Not at all. It's an analysis of the way modality (timeless present, future
tense, if/then constructions, modal auxiliaries) is operating in the
paragraph, offered as a starting-point for discussion.
>> The point isn't whether or not I agree with you. Rather, the
>> question to ask is why P has chosen that particular textual strategy
Indeed, which is what I have been doing. It's important to identify the
strategy accurately first.
>> when he is writing in the present tense in order to generalise, to open
>> out his frame of references from WW2, ie to address the reader ("one
>> could certainly argue" as opposed to "one might have argued" or a
>> similar formulation in the past tense) rather than report, in however
>> convoluted a fashion, where O's mind was at.

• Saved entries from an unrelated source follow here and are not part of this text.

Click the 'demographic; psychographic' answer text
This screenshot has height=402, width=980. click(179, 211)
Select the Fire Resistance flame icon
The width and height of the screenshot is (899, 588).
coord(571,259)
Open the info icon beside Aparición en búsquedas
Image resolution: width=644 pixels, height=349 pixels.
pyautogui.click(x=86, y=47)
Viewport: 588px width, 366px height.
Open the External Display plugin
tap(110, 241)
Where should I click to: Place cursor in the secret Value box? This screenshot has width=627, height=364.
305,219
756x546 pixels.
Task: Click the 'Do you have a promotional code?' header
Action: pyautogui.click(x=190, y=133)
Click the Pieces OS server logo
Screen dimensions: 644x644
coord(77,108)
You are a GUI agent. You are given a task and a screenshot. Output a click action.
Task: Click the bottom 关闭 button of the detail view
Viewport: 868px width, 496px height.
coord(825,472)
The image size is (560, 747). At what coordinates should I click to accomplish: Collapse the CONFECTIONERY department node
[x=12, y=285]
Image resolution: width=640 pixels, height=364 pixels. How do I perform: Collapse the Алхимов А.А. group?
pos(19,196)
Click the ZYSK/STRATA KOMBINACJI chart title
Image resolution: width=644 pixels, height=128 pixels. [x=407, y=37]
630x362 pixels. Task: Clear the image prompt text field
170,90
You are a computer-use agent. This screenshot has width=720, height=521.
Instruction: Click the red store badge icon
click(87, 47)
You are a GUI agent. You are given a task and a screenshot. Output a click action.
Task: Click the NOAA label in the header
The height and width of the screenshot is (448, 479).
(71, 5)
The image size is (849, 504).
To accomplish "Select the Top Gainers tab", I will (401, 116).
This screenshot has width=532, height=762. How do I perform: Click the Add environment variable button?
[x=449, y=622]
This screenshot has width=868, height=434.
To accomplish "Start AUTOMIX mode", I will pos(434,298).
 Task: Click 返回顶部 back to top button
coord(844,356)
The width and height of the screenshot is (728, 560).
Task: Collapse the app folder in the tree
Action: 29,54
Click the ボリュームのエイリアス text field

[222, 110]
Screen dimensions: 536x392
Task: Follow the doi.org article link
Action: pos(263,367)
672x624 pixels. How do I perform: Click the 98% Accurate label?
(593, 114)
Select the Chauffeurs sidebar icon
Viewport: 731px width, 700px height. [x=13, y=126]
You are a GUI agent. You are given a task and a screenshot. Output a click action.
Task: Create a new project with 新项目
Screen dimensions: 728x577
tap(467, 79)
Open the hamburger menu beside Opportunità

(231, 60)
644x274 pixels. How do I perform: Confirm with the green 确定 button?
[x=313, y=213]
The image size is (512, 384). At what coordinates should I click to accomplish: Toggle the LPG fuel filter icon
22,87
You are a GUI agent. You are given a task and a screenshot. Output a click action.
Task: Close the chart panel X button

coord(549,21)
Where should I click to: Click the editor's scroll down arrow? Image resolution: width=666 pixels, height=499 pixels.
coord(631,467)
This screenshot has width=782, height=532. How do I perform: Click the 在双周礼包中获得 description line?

Isn't this, by your own definition, "interpretation"? I.e. 'Pynchon is
saying this, he's not saying that ... ' etc.
>>
>>> Your "analysis" leads one to conclude - or to ask the question at
>> least -
>>> that Orwell thought of or wrote of Churchill as a fascist.
>>
>> I think not, as what I've written above indicates. Indeed, my attempt at
>> an analysis began when I was avoiding the question that Paul Mackin had
>> put: I was explaining precisely why I didn't want to discuss such
>> questions, or to discuss the Foreword in such a way that it took us away
>> from what P wrote.
Yes, you've offered selective (and inaccurate) "analyses", both at a lexical
and structural level, avoided questions about and discussion of the
arguments you've made, and set up a false opposition between
"interpretation" (what everyone else is doing = "bad") and your own
commentaries (= "good"), all the while taking the discussion further and
further away from what is actually written in the Foreword!
>>> He didn't, and
>>> it's not what Pynchon is addressing here.
>>
>> However, your "exaggerated, controversial, inflammatory" might lead one
>> to conclude that it is what you're addressing here.
The modality and hedging signifies a recognition on Pynchon's part that the
assertion made in the sentence ("Churchill's war cabinet ... behaved [like]
a fascist regime") might be perceived as "exaggerated, controversial,
inflammatory". The reiteration of the point in the following paragraph is
far less contentious: he refers to British Labour's "wartime acquiescence
to, and participation in, a repressive Tory-led government."
best
>>> Orwell's criticisms were
>>> directed
>>> towards the British Labour Party, which is the topic Pynchon has
>> focused
>>> on
>>> throughout the section of text. (Note that "Orwell's critique of
>> England's
>>> official Left" is placed in theme position in the second paragraph on
>> p.
>>> x.
>>> That _The Guardian_ chose to erase this paragraph entirely in its
>>> bowdlerised edit of the Foreword, and thus to obscure the lexical
>> cohesion
>>> of this section of Pynchon's text, is itself significant.)
>>>
>>
>> We long-suffering Grauniad readers are a strange but happy breed.